Online profiles (posted on networking sites, your own job-search site, and social spaces) are an excellent complement to your resume. Just be sure to leave at least a few questions unanswered.
I understand the reasoning of preemptively answering interview questions to save the employer (and candidate) the hassle of going through these inevitable standard interview questions in the interview. Very noble, but you’re forgetting something.
However much you prepare for the interview, you’re never supposed to appear as though you’ve practiced your answers. Canned responses sound and seem false. Savvy hiring managers have read some of the interview coaching literature that’s out there and most likely they’ve interviewed for jobs themselves. Therefore, they too know how to develop answers to “trick questions”.
Written answers (i.e. explanations posted on your website or via email) can be perceived as canned responses. After all, you could have taken hours to write these bullet points. You could have had someone else write these bullet points. Or, you could have copied these bullet points out of a book.

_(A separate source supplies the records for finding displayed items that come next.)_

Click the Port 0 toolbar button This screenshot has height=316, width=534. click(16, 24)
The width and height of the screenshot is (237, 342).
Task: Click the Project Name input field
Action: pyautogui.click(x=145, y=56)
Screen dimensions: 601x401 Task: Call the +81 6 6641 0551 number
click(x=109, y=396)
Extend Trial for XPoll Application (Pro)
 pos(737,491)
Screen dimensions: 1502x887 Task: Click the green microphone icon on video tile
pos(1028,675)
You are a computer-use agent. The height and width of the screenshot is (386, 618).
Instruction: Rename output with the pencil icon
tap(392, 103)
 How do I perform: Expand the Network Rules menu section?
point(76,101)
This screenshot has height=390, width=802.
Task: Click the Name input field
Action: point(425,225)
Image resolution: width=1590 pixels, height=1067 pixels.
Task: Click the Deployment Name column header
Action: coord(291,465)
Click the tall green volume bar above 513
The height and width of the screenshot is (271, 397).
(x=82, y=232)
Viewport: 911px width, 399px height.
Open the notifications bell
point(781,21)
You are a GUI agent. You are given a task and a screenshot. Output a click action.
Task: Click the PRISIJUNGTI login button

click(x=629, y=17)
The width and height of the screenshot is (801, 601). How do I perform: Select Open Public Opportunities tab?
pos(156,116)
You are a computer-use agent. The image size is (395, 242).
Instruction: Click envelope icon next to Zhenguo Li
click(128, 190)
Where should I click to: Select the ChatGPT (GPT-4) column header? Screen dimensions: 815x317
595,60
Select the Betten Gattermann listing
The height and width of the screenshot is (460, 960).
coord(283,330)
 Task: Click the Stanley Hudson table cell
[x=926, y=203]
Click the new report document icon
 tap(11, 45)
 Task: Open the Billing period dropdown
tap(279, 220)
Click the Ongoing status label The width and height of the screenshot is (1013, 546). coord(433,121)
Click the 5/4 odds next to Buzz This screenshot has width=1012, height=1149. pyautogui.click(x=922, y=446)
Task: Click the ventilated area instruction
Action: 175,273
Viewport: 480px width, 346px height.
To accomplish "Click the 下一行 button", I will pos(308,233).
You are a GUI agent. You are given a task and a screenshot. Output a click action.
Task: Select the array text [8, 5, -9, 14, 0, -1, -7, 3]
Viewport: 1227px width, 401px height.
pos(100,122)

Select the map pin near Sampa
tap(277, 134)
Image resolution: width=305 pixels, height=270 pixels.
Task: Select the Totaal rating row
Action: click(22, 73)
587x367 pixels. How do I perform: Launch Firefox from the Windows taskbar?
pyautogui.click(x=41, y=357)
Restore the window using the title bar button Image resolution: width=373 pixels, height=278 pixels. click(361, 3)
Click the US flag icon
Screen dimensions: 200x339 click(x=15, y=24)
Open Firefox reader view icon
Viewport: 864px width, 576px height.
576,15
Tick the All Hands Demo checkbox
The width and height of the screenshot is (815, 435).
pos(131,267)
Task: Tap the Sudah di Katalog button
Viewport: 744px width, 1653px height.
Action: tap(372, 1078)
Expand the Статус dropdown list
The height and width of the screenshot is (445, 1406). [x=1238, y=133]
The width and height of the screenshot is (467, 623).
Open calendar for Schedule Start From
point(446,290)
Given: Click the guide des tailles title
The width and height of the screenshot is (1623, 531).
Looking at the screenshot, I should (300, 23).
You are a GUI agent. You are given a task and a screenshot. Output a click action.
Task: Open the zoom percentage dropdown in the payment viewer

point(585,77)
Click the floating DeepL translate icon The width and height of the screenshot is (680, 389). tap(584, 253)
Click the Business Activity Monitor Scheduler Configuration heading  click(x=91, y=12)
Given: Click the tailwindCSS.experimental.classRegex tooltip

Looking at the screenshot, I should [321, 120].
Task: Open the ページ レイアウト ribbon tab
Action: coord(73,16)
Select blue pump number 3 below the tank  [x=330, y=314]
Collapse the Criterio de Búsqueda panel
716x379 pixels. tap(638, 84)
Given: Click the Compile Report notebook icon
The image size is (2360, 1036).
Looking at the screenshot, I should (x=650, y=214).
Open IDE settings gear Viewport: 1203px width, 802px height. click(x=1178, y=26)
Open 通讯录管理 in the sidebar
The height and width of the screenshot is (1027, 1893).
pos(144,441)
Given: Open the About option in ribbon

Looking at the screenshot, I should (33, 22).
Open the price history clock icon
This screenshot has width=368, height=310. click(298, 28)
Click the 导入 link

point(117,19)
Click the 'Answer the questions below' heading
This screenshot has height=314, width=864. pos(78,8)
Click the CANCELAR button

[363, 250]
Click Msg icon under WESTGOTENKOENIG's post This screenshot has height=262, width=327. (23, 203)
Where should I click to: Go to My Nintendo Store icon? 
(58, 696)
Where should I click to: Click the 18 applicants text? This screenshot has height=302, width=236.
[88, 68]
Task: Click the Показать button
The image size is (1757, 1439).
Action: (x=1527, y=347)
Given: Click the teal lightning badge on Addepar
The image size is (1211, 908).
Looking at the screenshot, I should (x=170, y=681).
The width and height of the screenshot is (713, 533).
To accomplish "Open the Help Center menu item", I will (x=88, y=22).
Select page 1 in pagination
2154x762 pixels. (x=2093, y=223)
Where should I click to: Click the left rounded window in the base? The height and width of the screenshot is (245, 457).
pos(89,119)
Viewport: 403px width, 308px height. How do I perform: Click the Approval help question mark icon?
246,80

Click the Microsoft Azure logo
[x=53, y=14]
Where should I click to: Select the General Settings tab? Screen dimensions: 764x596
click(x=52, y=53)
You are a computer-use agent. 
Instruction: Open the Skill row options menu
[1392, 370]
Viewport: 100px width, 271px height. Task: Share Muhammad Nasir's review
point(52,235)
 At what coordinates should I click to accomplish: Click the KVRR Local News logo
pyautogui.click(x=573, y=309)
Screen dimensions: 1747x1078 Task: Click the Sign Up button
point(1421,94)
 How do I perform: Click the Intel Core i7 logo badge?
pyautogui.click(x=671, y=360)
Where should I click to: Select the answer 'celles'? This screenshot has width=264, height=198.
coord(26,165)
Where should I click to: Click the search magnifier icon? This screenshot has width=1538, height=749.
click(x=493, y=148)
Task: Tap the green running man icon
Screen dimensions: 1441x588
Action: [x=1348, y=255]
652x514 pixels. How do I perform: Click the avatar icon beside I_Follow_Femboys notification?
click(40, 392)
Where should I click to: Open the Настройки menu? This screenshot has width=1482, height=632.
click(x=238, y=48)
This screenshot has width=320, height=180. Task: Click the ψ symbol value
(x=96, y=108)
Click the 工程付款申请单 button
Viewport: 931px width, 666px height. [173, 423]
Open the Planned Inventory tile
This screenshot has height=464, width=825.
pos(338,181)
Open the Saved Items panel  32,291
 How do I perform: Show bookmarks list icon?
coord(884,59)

The whole purpose of the interview–in fact the reason it’s persisted over time–is that nothing compares to a face-to-face meeting. Interviewers want to see you think on your feet. They want to catch you off guard so they can catch a glimpse of the real you, not the overly-well-prepared-you.
There’s a bit of a tap dance here.
While it’s important you seem well prepared, you should not seem well rehearsed. Even if asked a question to which you have an immediate (and pre-prepared) answered, you should pause for a moment to think your answer through–or more accurate, let your interviewer believe that you’re thinking through this very tough question.
If it appears as though you’re answering from the gut and not from the notes in your briefcase, you’ll impress your interviewer that much more.